# Why selection sort is a stable sort algorithm?

One of the specifications of sort algorithms is stability, which means items with the same value in different indices are not replaced after applying sort algorithm. Why selection sort is unstable and can we make a sort algorithm stable by changing its swap condition?

Just run an example. I will use colors to distinguish multiple elements with the same value and a $$\mid$$ to separate the unsorted part from the sorted part.

With the input

$$\mid\color{blue}{2},3,\color{red}{2},1$$

the first step will swap $$\color{blue}{2}$$ with $$1$$.

$$1,\mid3,\color{red}{2},\color{blue}{2}$$

The order of the $$2$$s changed. It continues

$$1,\color{red}{2},\mid3,\color{blue}{2}$$

$$1,\color{red}{2},\color{blue}{2},\mid3$$

So, the $$2$$s ended in a different order as they started.

To avoid this you can insert the smallest element of the unsorted part at the beginning of the unsorted part, instead of swapping it.

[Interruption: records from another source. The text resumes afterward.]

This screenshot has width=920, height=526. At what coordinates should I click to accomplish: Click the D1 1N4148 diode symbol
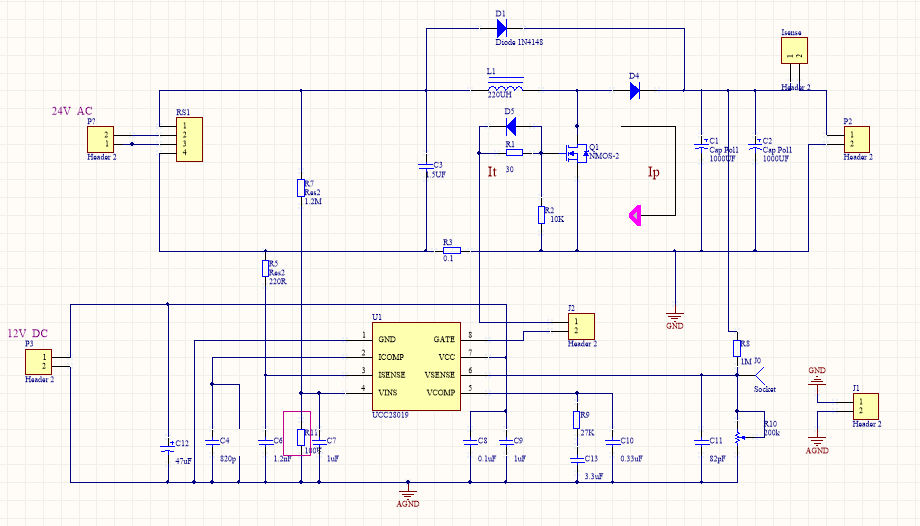coord(502,28)
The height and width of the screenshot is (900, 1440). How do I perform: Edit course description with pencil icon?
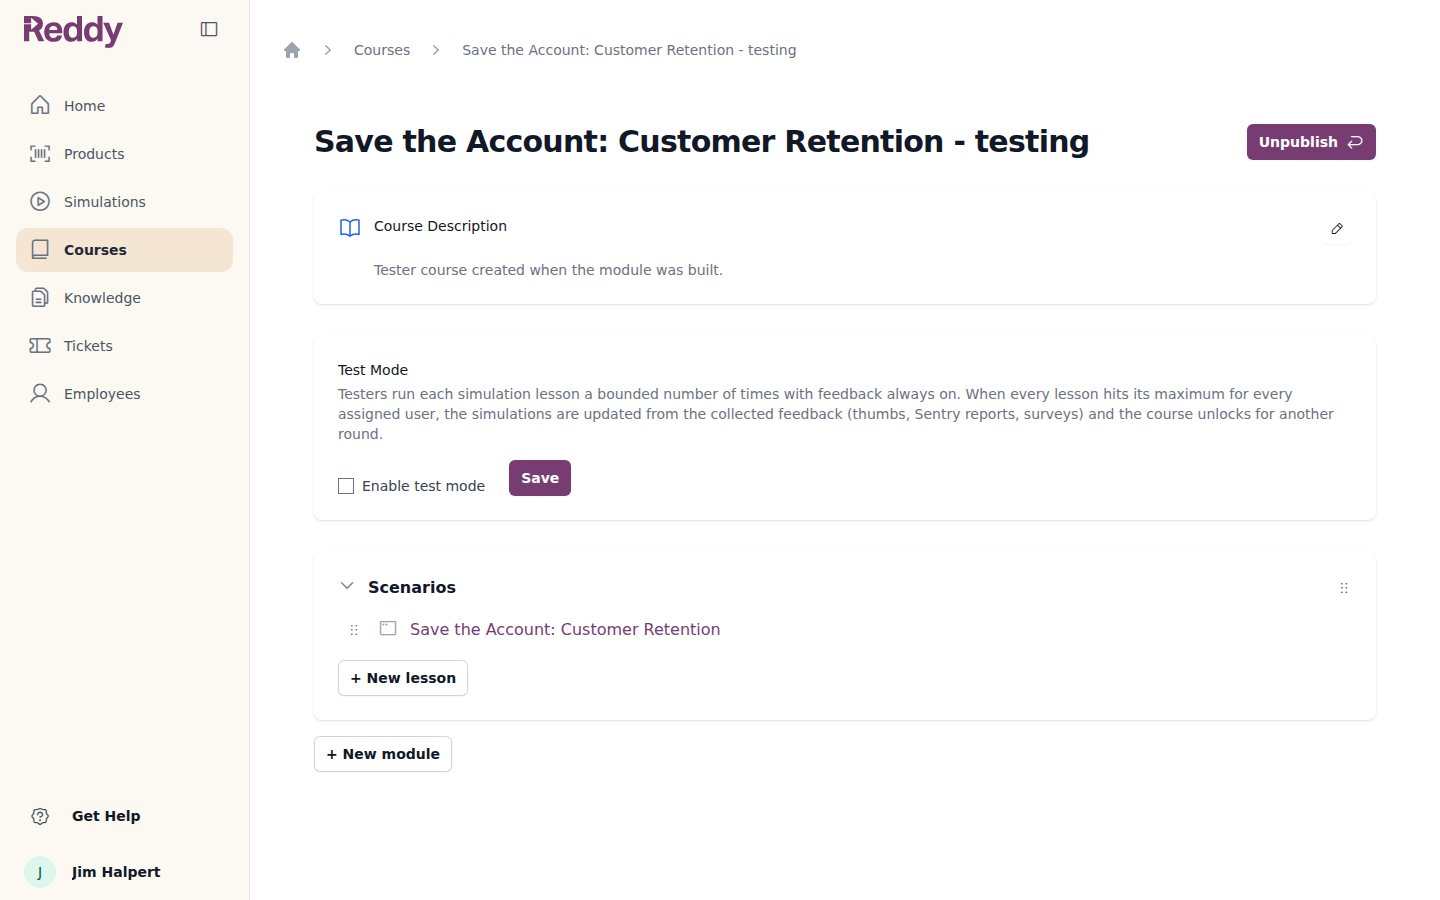pos(1337,229)
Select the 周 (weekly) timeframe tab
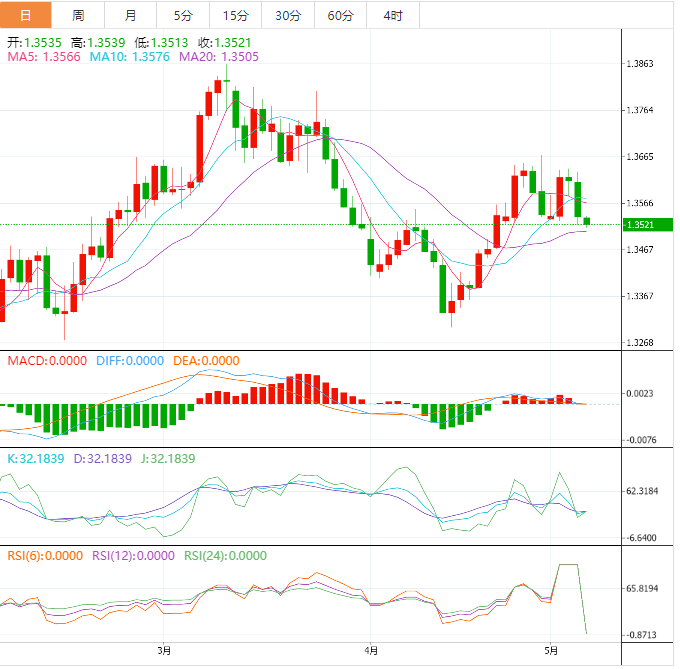 [78, 15]
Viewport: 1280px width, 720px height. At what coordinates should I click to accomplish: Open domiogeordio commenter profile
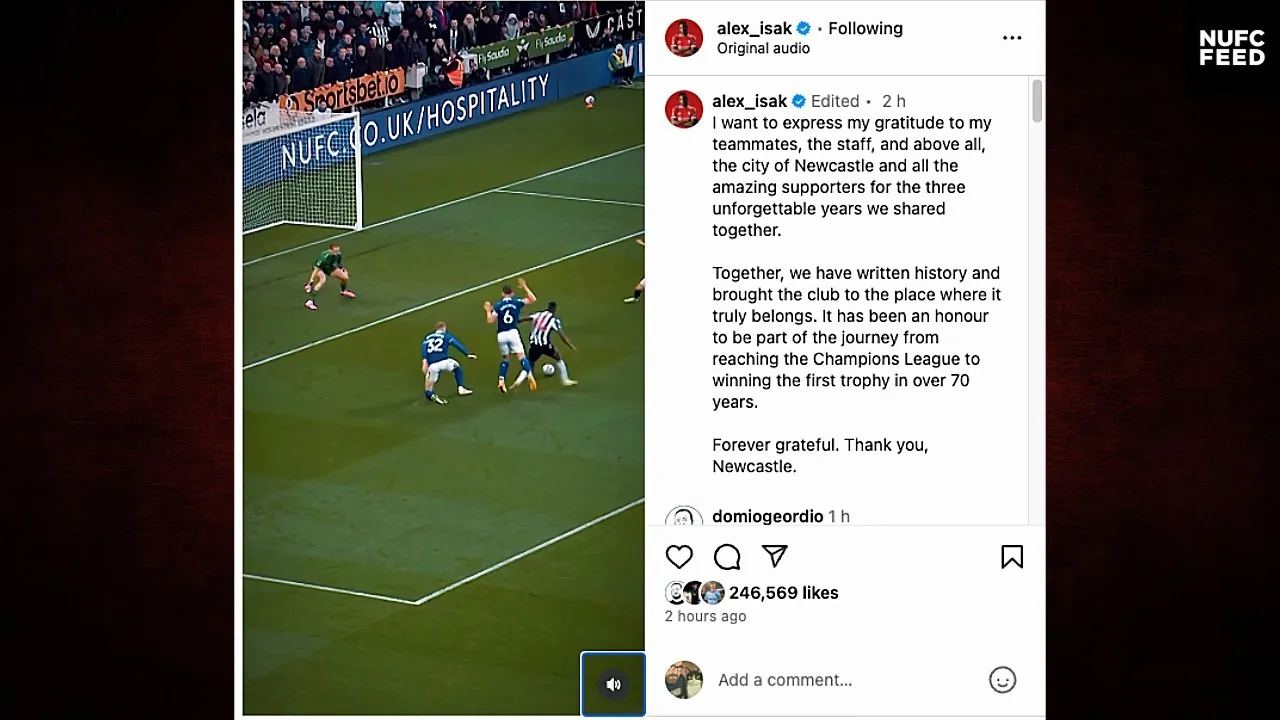click(x=767, y=516)
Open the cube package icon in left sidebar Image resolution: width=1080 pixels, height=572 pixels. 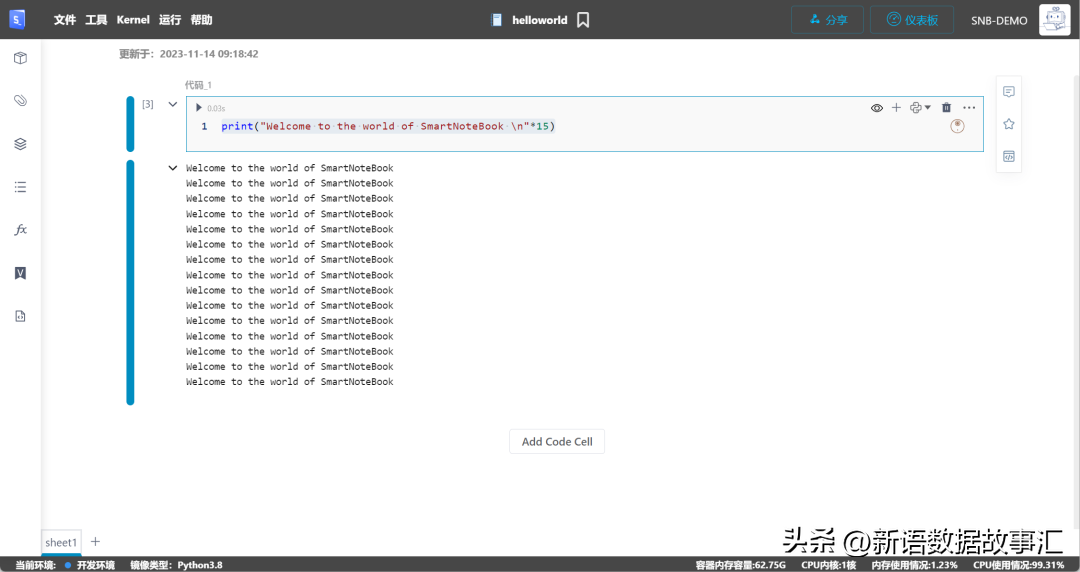coord(20,58)
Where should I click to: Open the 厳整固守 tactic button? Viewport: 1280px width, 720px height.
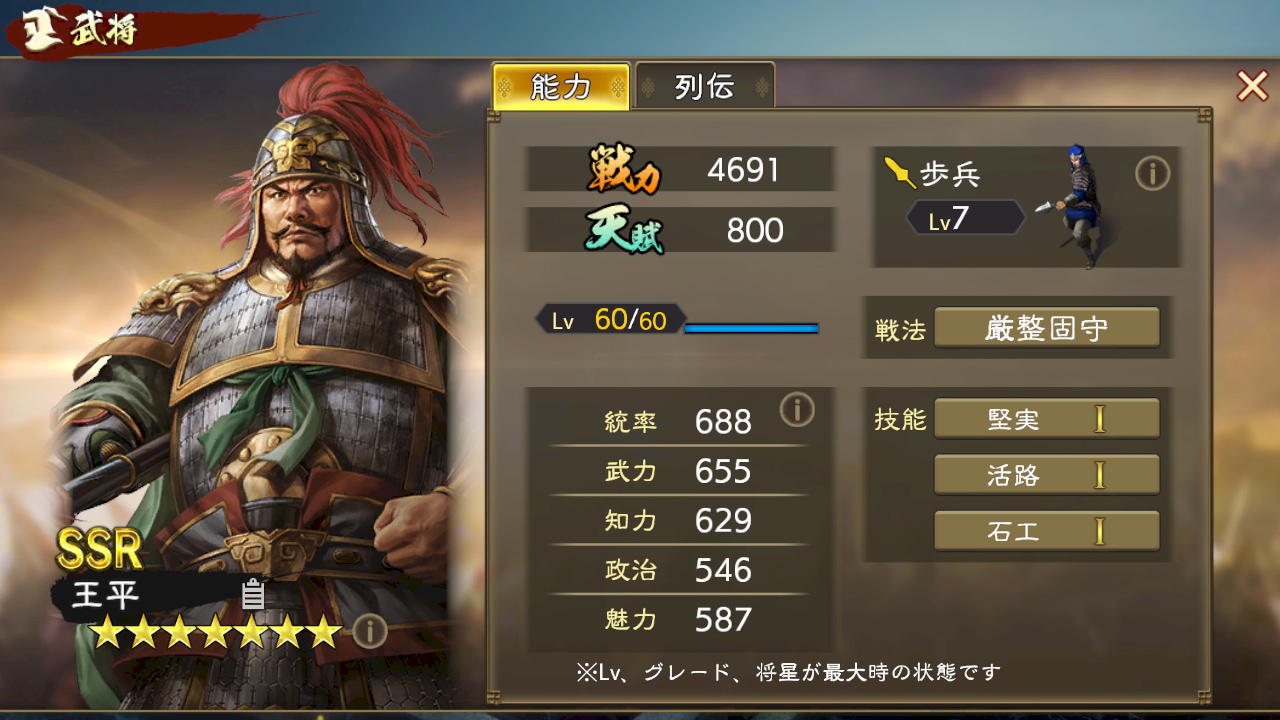[1047, 328]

So, the first step would be

$$1,\mid\color{blue}{2},3,\color{red}{2}$$

The next step leaves it as it is.

$$1,\color{blue}{2},\mid3,\color{red}{2}$$

It continues with

$$1,\color{blue}{2},\color{red}{2},\mid3$$

To prove that this happens in general, observe that if an element with multiplicity is about to be moved, it must be the first element (from left to right) of that value appearing in the unsorted part. So, when it gets moved to the beginning of the unsorted part it continues appearing before all the elements of the same value appearing in the unsorted part and after all the elements of the same value that could already be in the sorted part.